Frequent flyers: Airport staff strive to keep birds out of BTR
BATON ROUGE - There aren't just airplanes and helicopters flying in and out of the Baton Rouge Metropolitan Airport these days. Passengers might see a bird flying around inside, too.
"We do all we can to try to keep them out," said BTR Airport Marketing and Air Service Development Manager Jim Caldwell.
Tuesday morning, a bird was perched on a pole inside the airport's high atrium. Its chirps bounced off the walls as some passengers looked up to see where the sound was coming from.
With a water source, plants, and crumbs left behind by passengers, Caldwell admits it's not a bad spot for a bird to hang out.

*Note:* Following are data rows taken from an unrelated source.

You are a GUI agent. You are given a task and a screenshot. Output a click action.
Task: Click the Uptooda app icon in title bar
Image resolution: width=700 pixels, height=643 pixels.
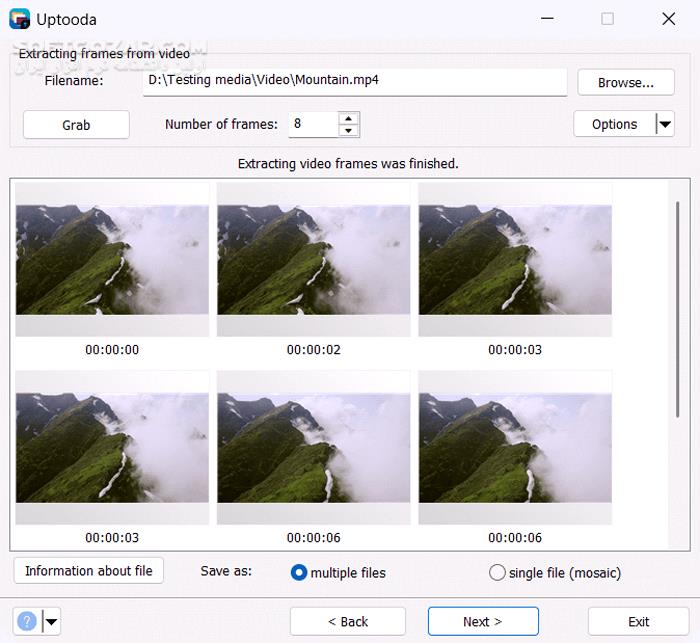point(19,19)
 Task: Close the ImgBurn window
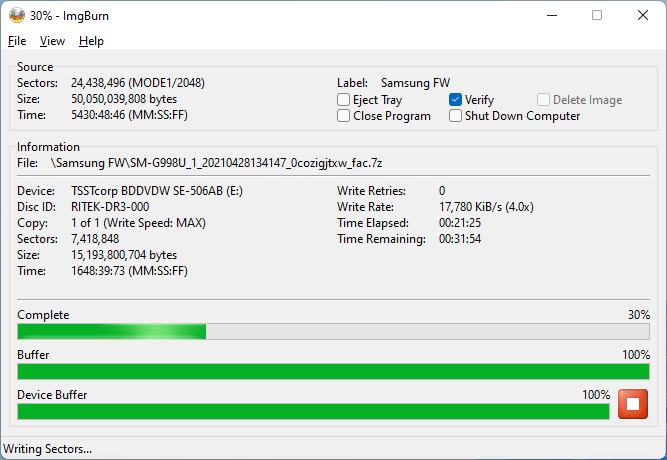(x=643, y=15)
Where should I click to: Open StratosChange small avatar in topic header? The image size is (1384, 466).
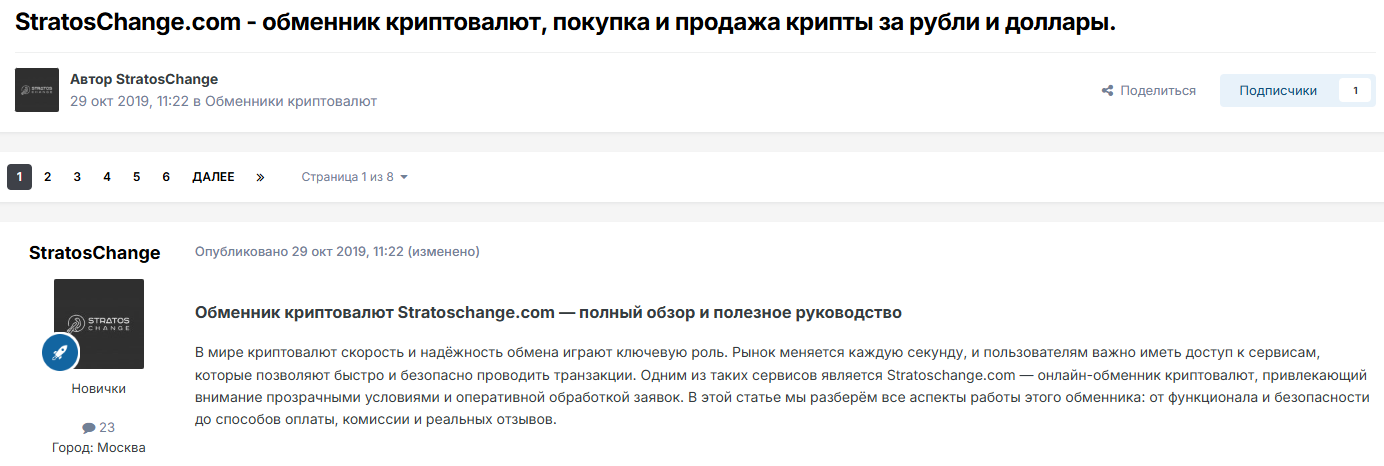tap(37, 90)
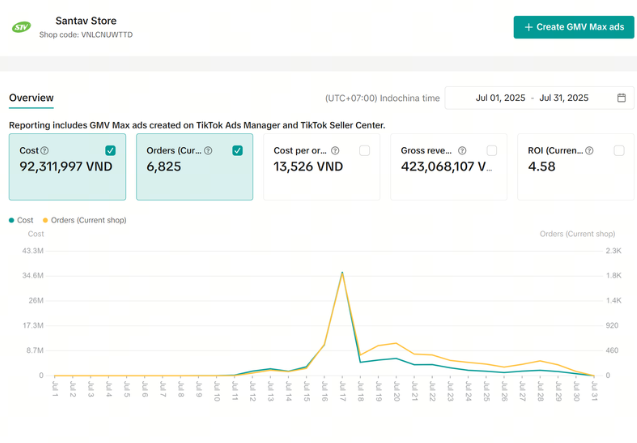Select the Overview tab
Viewport: 637px width, 443px height.
[31, 98]
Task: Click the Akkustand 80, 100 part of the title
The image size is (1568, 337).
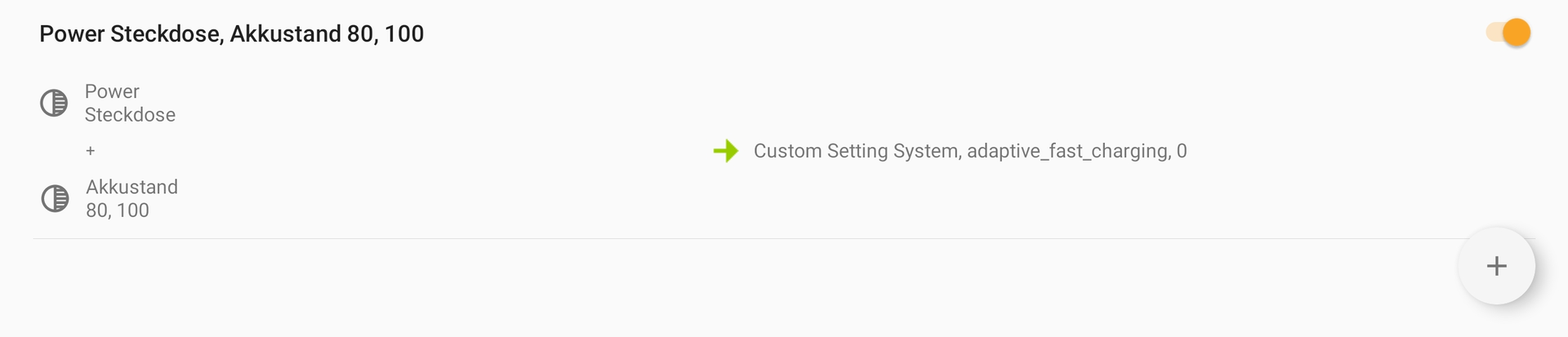Action: (x=327, y=33)
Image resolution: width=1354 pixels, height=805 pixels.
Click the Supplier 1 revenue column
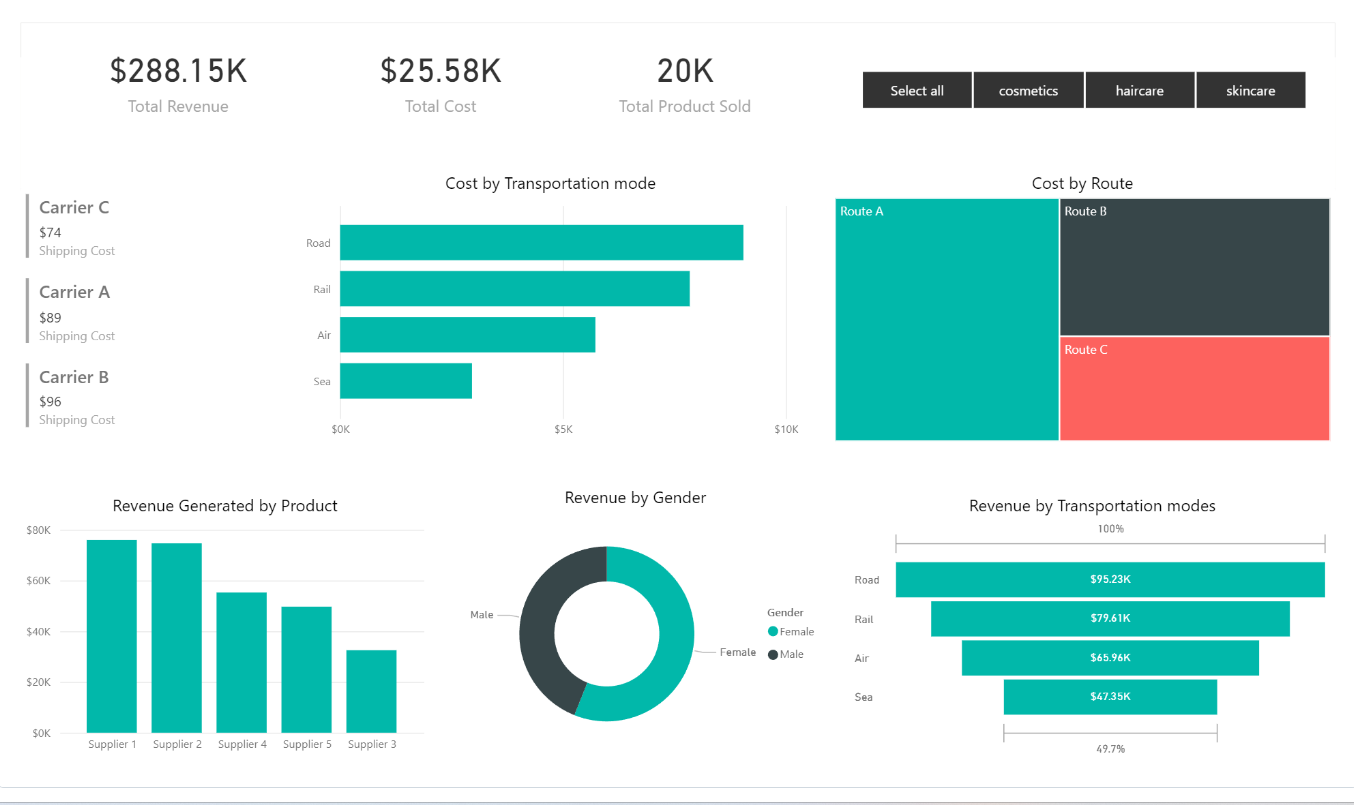[112, 636]
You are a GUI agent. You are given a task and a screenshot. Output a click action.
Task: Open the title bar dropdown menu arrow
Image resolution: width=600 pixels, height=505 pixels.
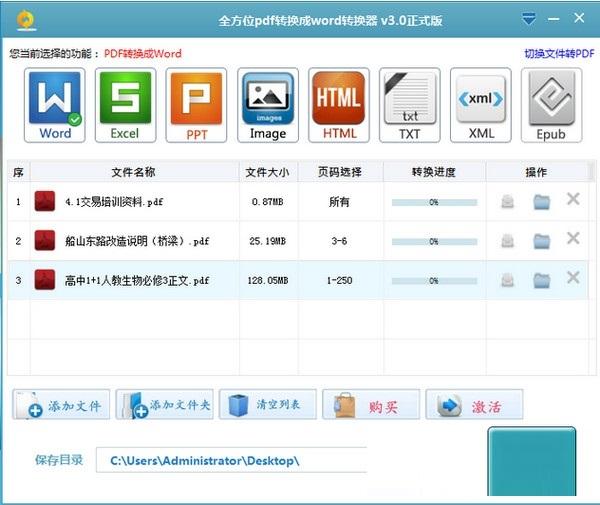(529, 19)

"You know, sometimes passengers will actually think that we have them here on purpose," he said.
The airport does not keep the birds there on purpose. Sometimes when one sees an open door they fly right in and make themselves at home.
A couple of weeks ago, a starling sat above a TV monitor singing a chipper song before passengers boarded a 6 a.m. flight to Dallas. People stopped to look, take photos, and listen to the chirps. Caldwell confirms they are not airport pets or emotional support animals.
BTR Airport says the birds don't stay long. In the evening maintenance staff lures them out with noise tactics, netting, and catch and release cages. The airport follows its wildlife hazard management plan, which is catch and release.
The airport says sometimes the birds fly out on their own and even though they don't carry identification, haven't ever caused a real problem.